# Uplaod: Nur 1 Mbit/s anstatt von 10 Mbit/s



## Xcravier (22. Juni 2014)

Hallo liebe Community ,

ich habe mal wieder ein Problem, bei dem ich euren Rat bauche ...
Auf meinem Spiele-Pc habe ich nur 1 Mbit/s statt den von Vodafone versprchenen 10 Mbit/s (gemessen wurde mit W-LAN UND mit LAN). Zuerst habe ich gedacht, dass es wahrscheinlich an der Leitung liegt, und wollte schon bei Vodafone narufen um mich zu beschweren, jedoch habe ich dann den Internet-Speedtest auch noch auf meinem Laptop laufen lassen, und dort empfing ich ca. 8 Mbit/s.
Gemessen habe ich mit diesem Speedtest: Speedtest.net by Ookla - DSL Speed Test - Der Globale Breitband Geschwindigkeitstest
W-Lan Stick ist dieser: TP-Link TL-WDN3200
Netzerkkarte: Onboard von Asrock H87 Fatal1ty
Ich selber vermute ja, dass es wahrscheinlich an einem Software-Problem oder so liegt, jedoch habe ich in diesem Bereich eigentlich keine Ahnung.

Schonmal Danke für eure Antworten 

Mfg
Xcravier


----------



## Rurdo (22. Juni 2014)

Bist du dir sicher dass du 10Mbit UPload haben solltest? (10Mbit upload hat man meist bei 100Mbit download dabei) 

Für mich hört es sich so an als hättest du eine einfache 10Mbit leitung. Der Upload ist immer etwa 1/10 des Downloads.
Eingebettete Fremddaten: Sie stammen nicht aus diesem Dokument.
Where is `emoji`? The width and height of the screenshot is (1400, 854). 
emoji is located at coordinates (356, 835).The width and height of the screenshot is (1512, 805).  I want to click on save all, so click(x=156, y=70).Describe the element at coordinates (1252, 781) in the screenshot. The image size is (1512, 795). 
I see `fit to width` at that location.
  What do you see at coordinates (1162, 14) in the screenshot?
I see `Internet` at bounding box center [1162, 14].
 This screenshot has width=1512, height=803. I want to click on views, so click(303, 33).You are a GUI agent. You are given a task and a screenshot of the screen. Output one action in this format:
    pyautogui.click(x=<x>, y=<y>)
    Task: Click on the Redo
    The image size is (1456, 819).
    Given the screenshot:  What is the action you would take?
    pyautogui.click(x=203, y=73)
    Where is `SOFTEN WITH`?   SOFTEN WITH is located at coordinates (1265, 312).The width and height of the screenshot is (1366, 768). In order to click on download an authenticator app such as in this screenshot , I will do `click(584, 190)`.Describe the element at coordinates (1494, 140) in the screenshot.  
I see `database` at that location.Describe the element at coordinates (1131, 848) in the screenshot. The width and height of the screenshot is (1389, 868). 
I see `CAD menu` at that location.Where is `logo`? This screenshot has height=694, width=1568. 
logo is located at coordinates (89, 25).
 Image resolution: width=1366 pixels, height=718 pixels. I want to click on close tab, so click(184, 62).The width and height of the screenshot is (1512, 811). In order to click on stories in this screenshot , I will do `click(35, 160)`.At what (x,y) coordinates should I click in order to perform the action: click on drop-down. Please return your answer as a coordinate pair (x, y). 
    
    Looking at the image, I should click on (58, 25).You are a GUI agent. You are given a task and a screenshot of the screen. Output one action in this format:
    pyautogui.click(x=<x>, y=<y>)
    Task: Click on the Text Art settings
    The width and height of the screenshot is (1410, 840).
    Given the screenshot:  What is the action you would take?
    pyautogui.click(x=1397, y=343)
Also passt der 1Mbit upload ..


----------



## Xcravier (22. Juni 2014)

Ich habe doch in meinem ersten Post geschrieben, dass ich mit meinem Laptop 8 Mbit/s upload gemessen hatte ^^
Ich habe eine 50/10 Leitung


----------



## derGronf (22. Juni 2014)

Hallo, du schriebst ebenfalls, "[...], und dort empfing ich ca. 8 Mbit/s." Vielleicht kommt da die Verwirrung her, die du ausgelöst hast.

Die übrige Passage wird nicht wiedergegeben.